List every line of the data below that contains the string "menu", copying each one in full.

--- START OF Supplied records ---

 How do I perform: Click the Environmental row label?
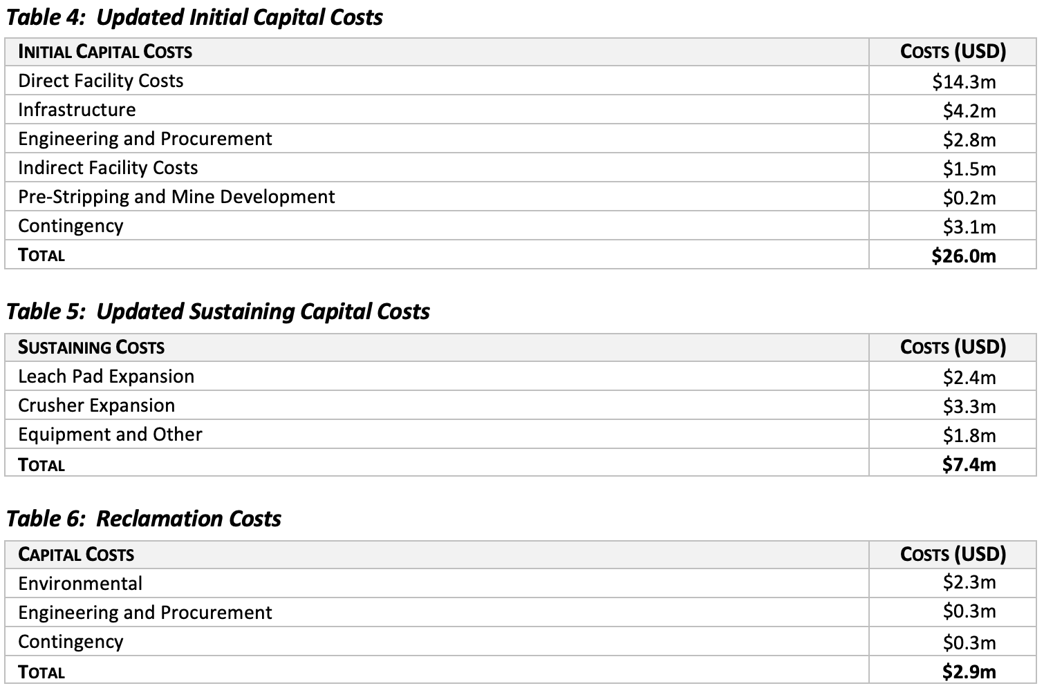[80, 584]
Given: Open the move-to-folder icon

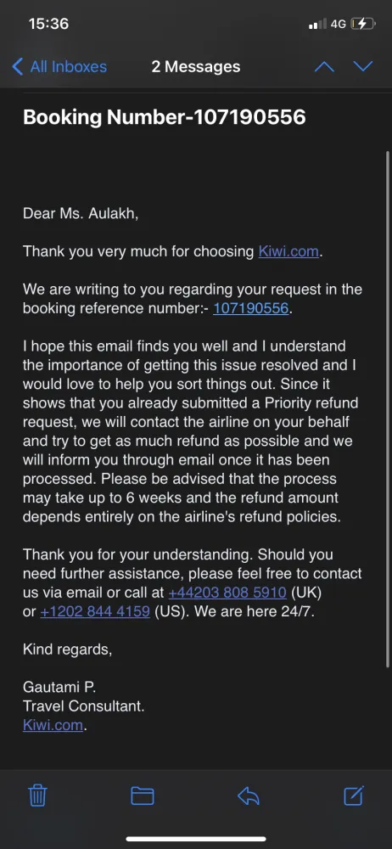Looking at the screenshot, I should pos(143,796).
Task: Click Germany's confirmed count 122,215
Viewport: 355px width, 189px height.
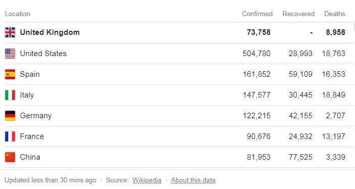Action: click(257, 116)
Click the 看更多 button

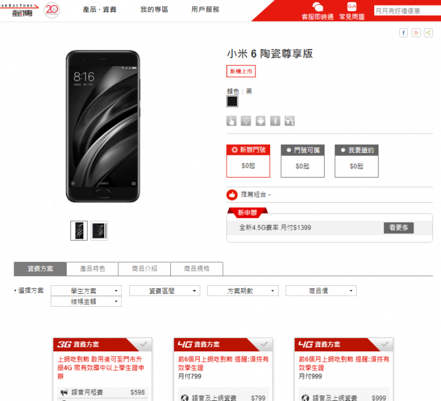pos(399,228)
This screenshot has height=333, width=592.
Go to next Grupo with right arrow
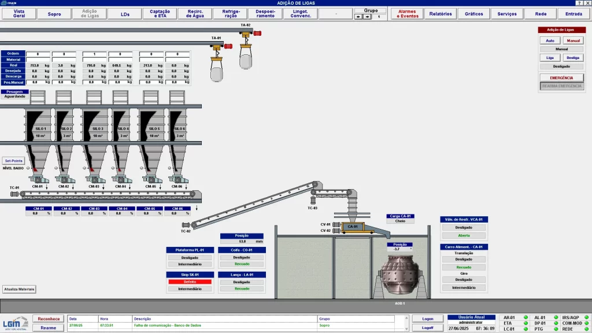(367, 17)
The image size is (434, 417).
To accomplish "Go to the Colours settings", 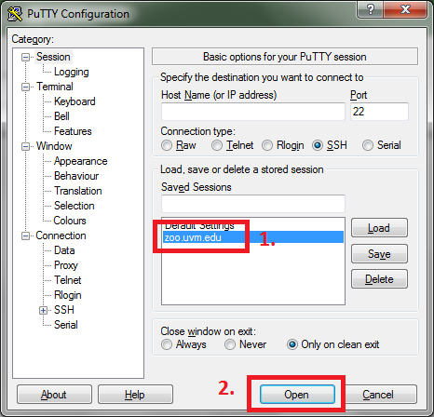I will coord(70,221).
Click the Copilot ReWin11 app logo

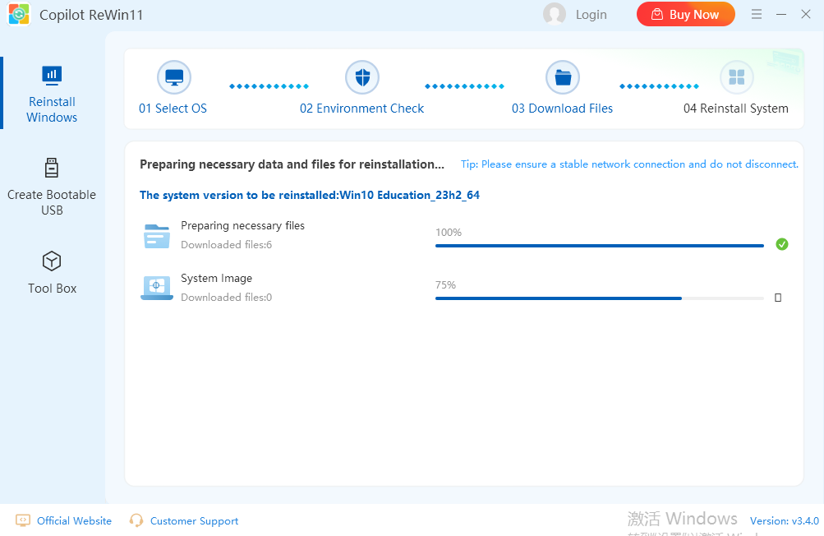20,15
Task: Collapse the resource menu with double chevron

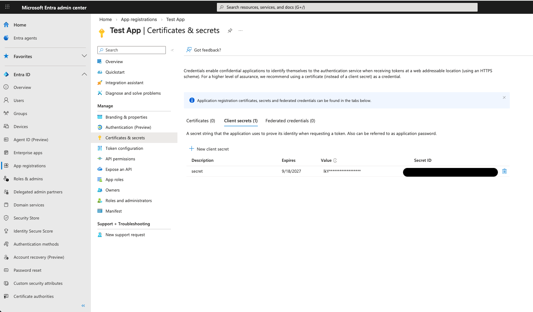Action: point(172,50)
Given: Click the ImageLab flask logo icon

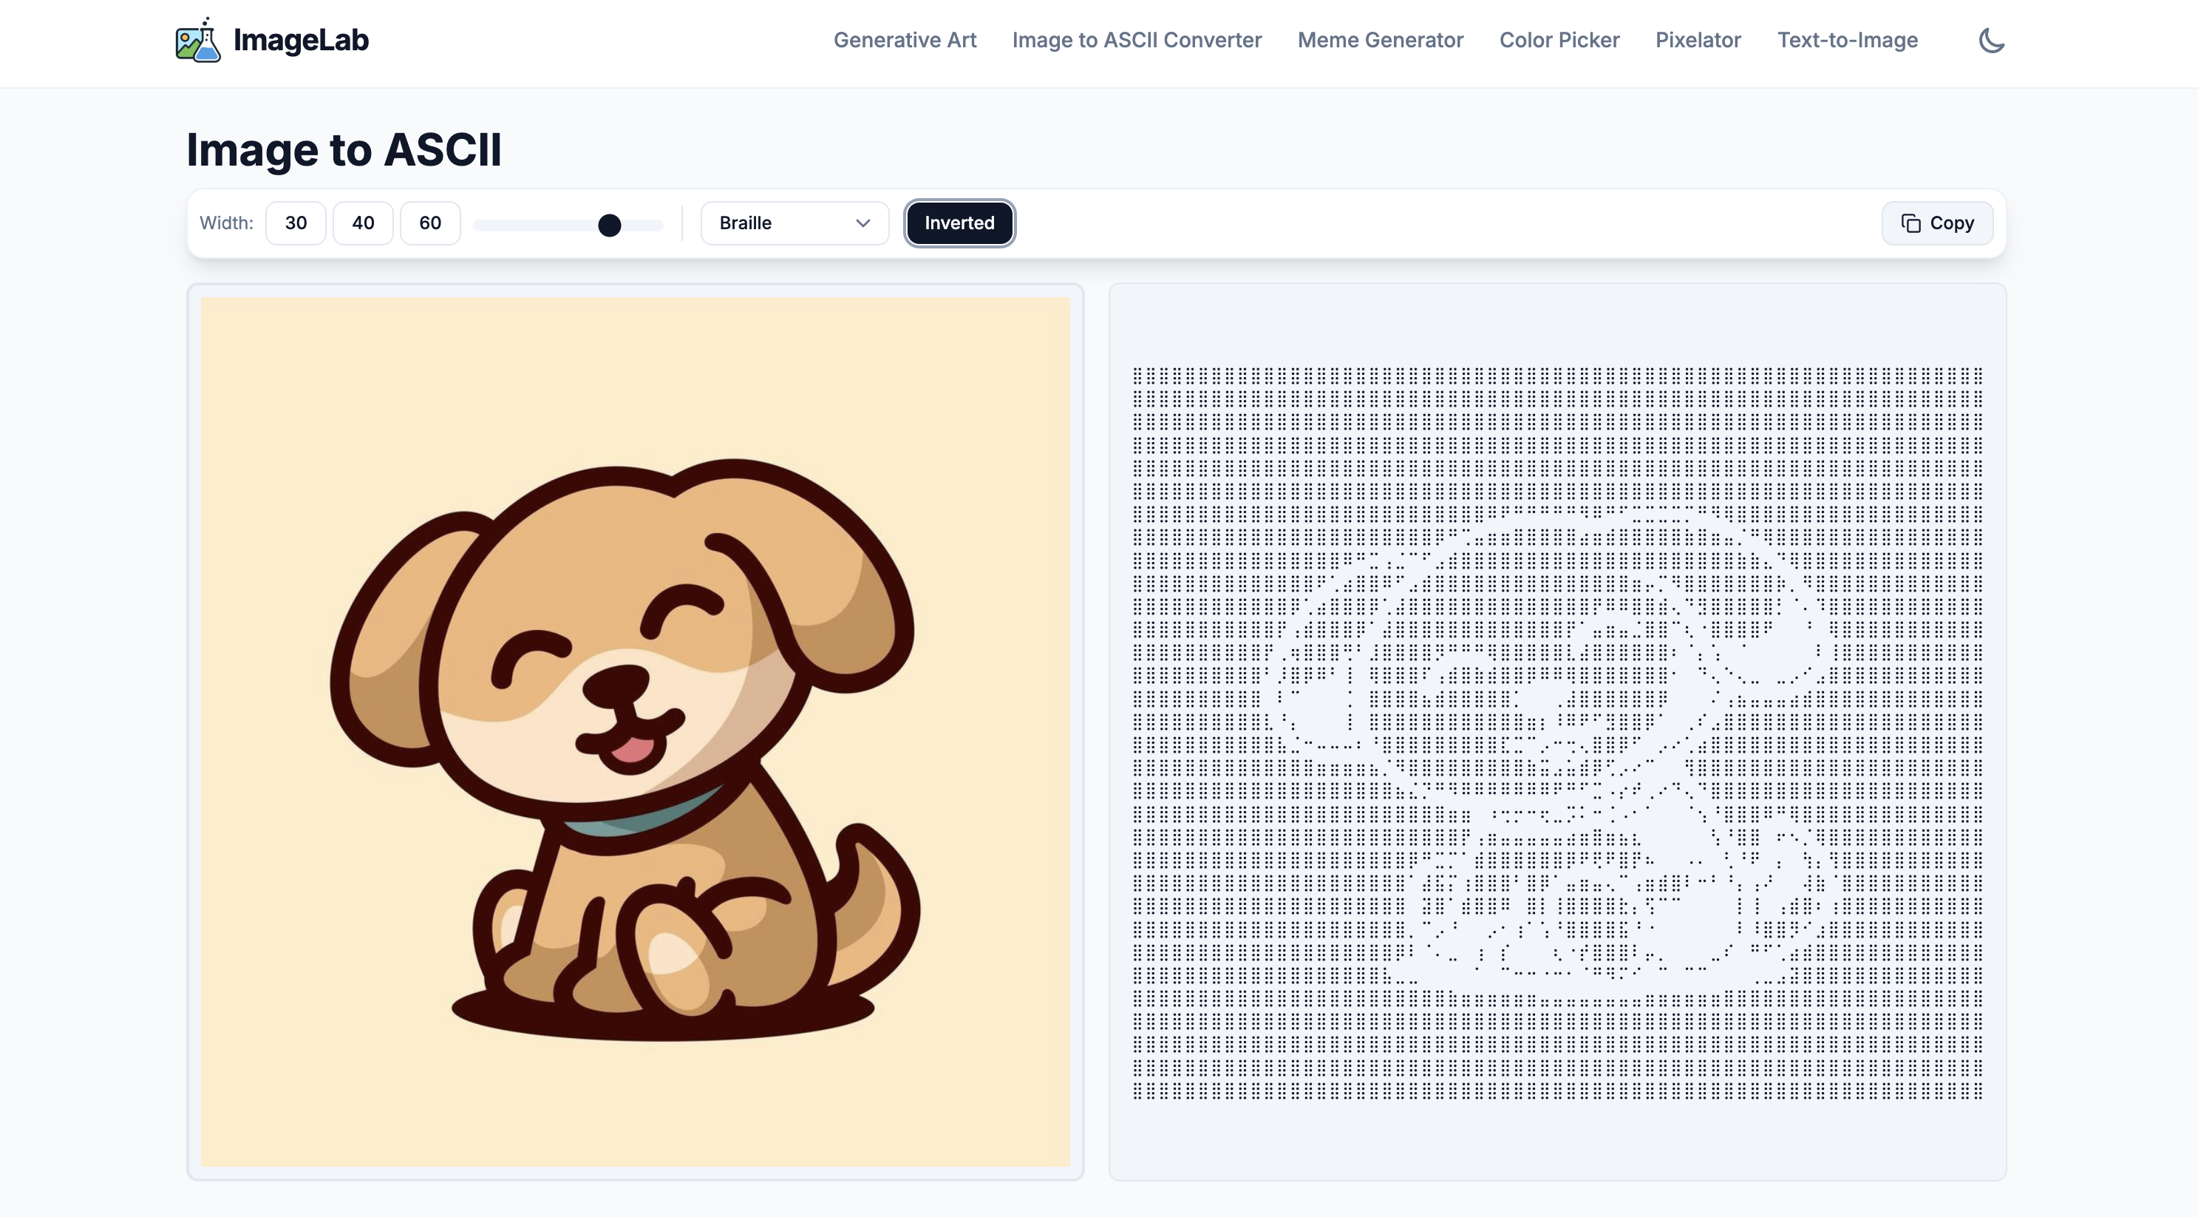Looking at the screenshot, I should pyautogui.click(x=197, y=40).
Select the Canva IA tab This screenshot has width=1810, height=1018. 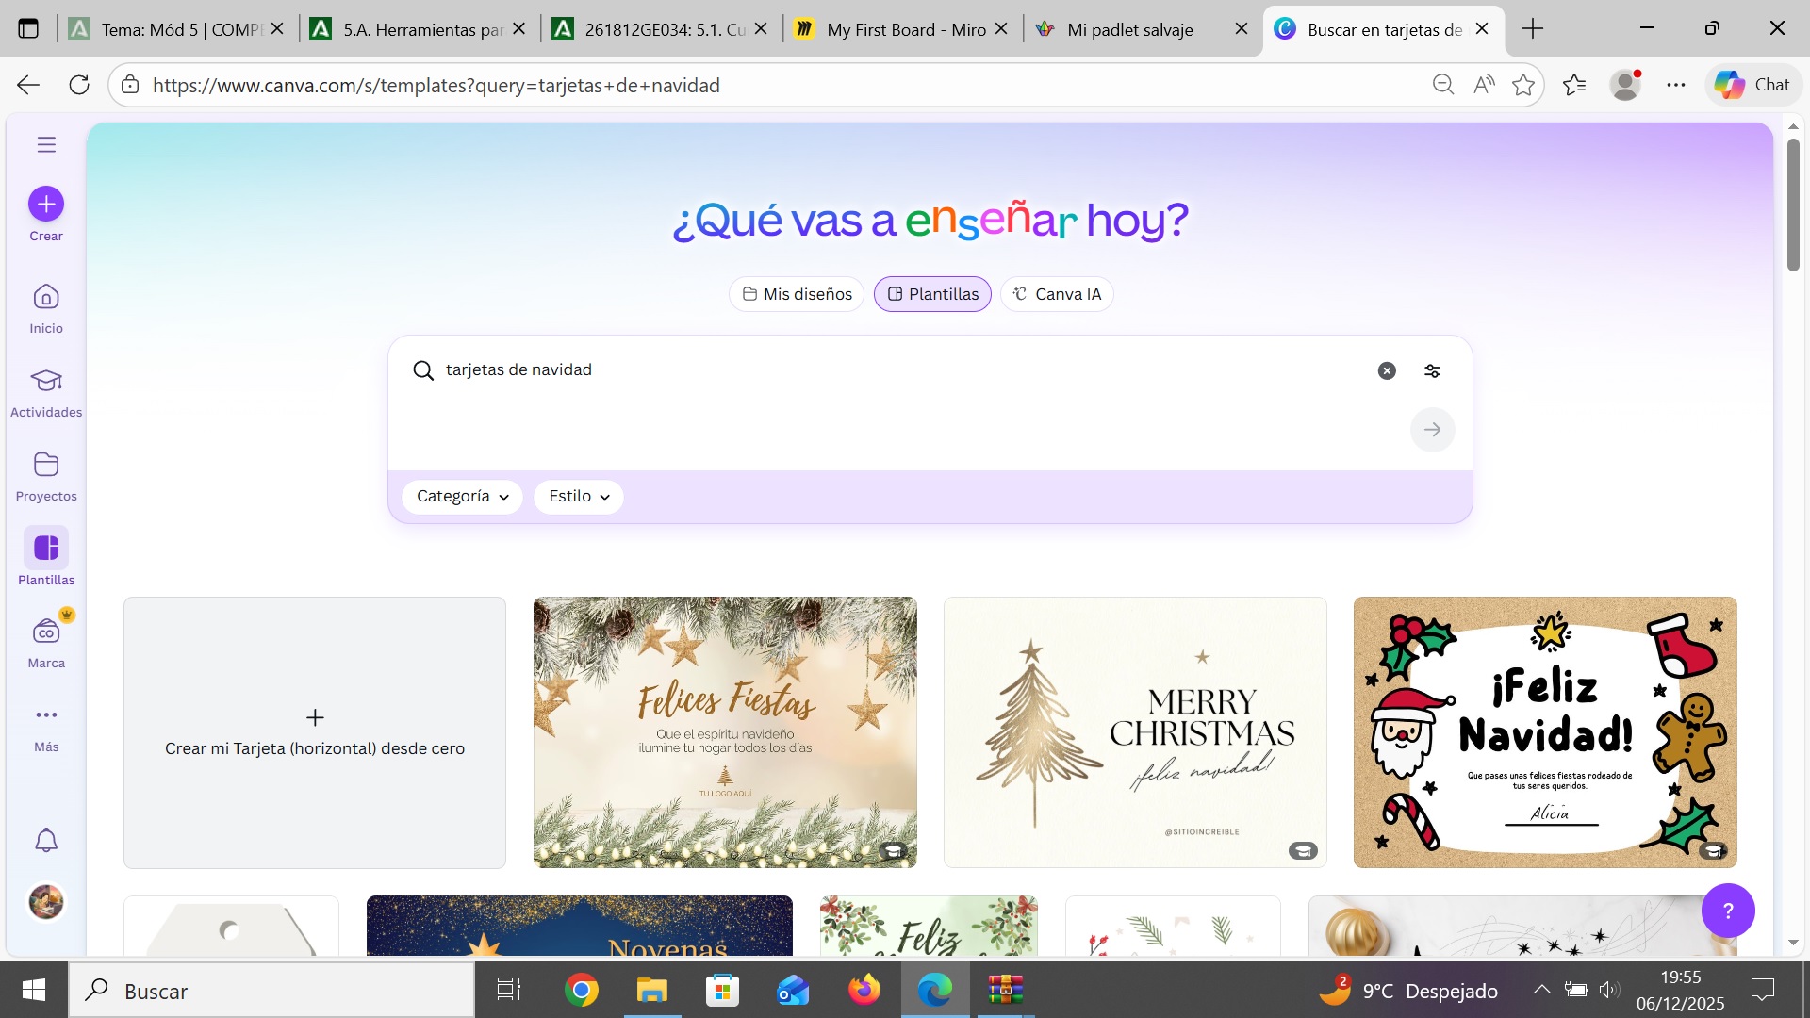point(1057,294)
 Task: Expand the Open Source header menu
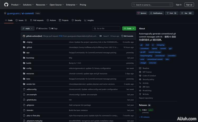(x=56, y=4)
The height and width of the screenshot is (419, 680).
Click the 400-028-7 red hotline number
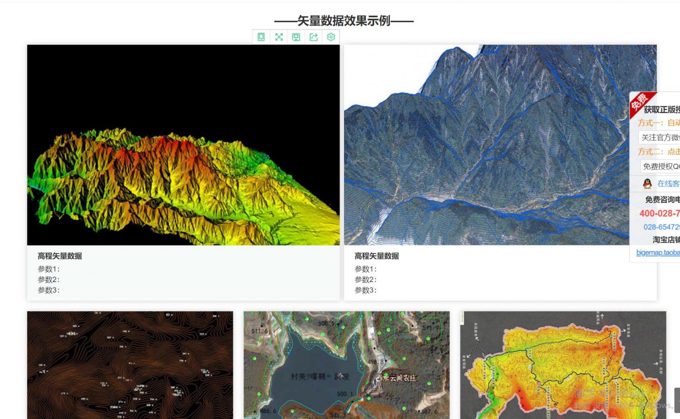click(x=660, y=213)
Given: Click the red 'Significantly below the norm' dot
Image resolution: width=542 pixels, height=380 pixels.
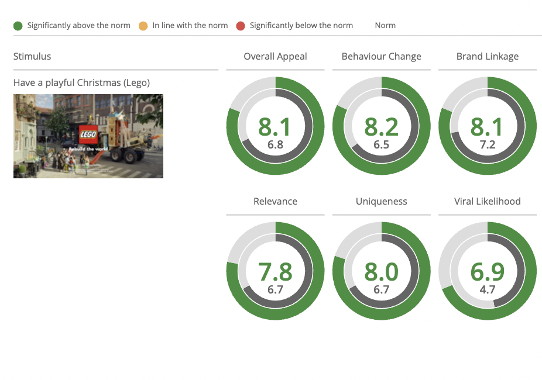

--- END OF Supplied records ---

# Task output:
Task: Collapse the resource menu with double chevron
 Task: Expand the Open Source header menu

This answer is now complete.